Lin Chong-pin, a Taiwanese former deputy defence minister, says China is still determined to regain Taiwan. Mr Zhang, he suspects, has been ordered to be charming by Mr Xi who, during his 1999-2002 tenure as governor of Fujian (the Chinese province closest to Taiwan), found that economic treats were useful for winning over some Taiwanese people. Beijing’s leaders have long used this strategy, Mr Lin says, but Mr Xi has taken it farther. One important milestone was a meeting in February between Mr Wang and Mr Zhang that marked the first official contact between the governments of China and Taiwan since 1949 and a large step in expanding cross-strait dialogue beyond trade.
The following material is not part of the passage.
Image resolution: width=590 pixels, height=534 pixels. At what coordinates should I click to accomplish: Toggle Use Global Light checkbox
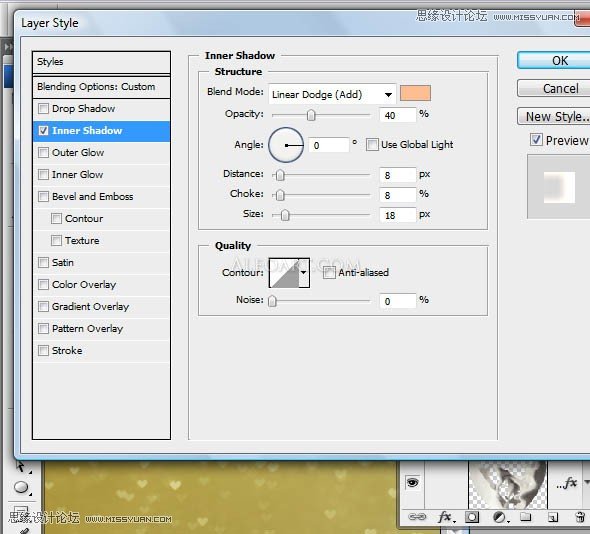click(x=372, y=145)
Mr Zhang’s willingness openly to meet Ms Chen also suggested China may be uneasily preparing for the possibility that it will one day have to deal with a DPP government and should try better to understand the party. Mr Ma is one of the most unpopular elected presidents in Taiwan’s history. The prospects of his Kuomintang (KMT) party in municipal elections at the end of the year, which will set the stage for presidential elections in 2016, seem grim. Corruption scandals are hurting KMT candidates in traditional northern strongholds; even in a Taipei constituency traditionally seen as safe for the party, polling shows that a DPP-backed independent is mounting a credible challenge.
The DPP’s decision to shun protests during Mr Zhang’s visit implies a new pragmatism and less reluctance to engage with China. Even die-hard pro-independence DPP members or activists have held informal meetings with Chinese officials.
China still does not formally recognise the DPP as it supports Taiwanese independence. Mr Zhang did not meet with Tsai Ing-wen, the party leader. Some in the DPP want to tone down the party charter by “freezing” its key pro-independence article, in hopes of winning over centrist voters. While Joseph Wu, the DPP’s Washington envoy, denies this is the view of DPP leaders and says instead the DPP will wait for more compromises from China, behind the scenes, says Mr Lin, DPP leaders are engaged in agonised soul searching as to whether the party should compromise its ideal of creating an independent Taiwanese state in order to get elected.
Mr Zhang’s visit also suggests that China has now written off Mr Ma as a lame duck. In a break with its usual practice of offering business agreements to Mr Ma’s government for the benefit of ordinary Taiwanese, Mr Zhang went over Mr Ma’s head and made direct contact with ordinary Taiwanese. Mr Lin says Beijing is frustrated with Mr Ma’s poor leadership, particularly his inability to force his lawmakers to pass the services pact. “Beijing has realised the utility of the KMT is seeing diminishing returns,” Mr Lin says. Beijing will try to make new friends among people such as DPP members and fishermen, Mr Lin adds. As elections draw closer, Beijing’s search for new friends will only intensify.